[TASK]
Stop after the line that contains "Image resolution: width=574". Until then, retype each line of the entries exactly from the first one, skipping pictures.

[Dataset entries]
━━━━━━━━━━

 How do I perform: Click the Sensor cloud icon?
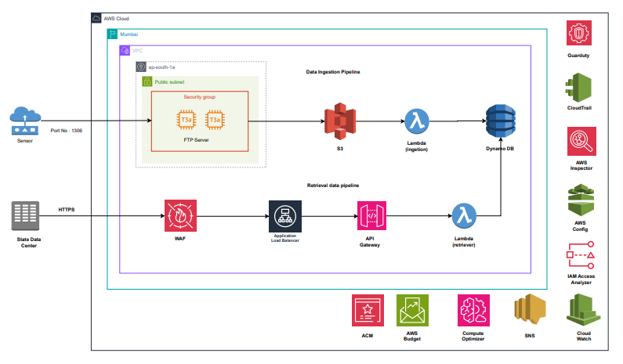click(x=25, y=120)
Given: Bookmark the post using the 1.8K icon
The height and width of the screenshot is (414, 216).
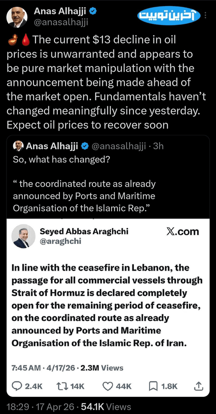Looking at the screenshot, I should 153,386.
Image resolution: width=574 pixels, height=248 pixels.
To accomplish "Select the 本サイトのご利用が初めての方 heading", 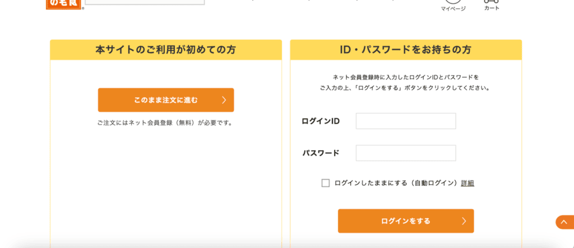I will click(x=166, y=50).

━━━━━━━━━━

[TASK RESULT]
 How do I perform: Click the Sensor cloud icon?
click(x=25, y=120)
Given: Bookmark the post using the 1.8K icon
The height and width of the screenshot is (414, 216).
Looking at the screenshot, I should 153,386.
Image resolution: width=574 pixels, height=248 pixels.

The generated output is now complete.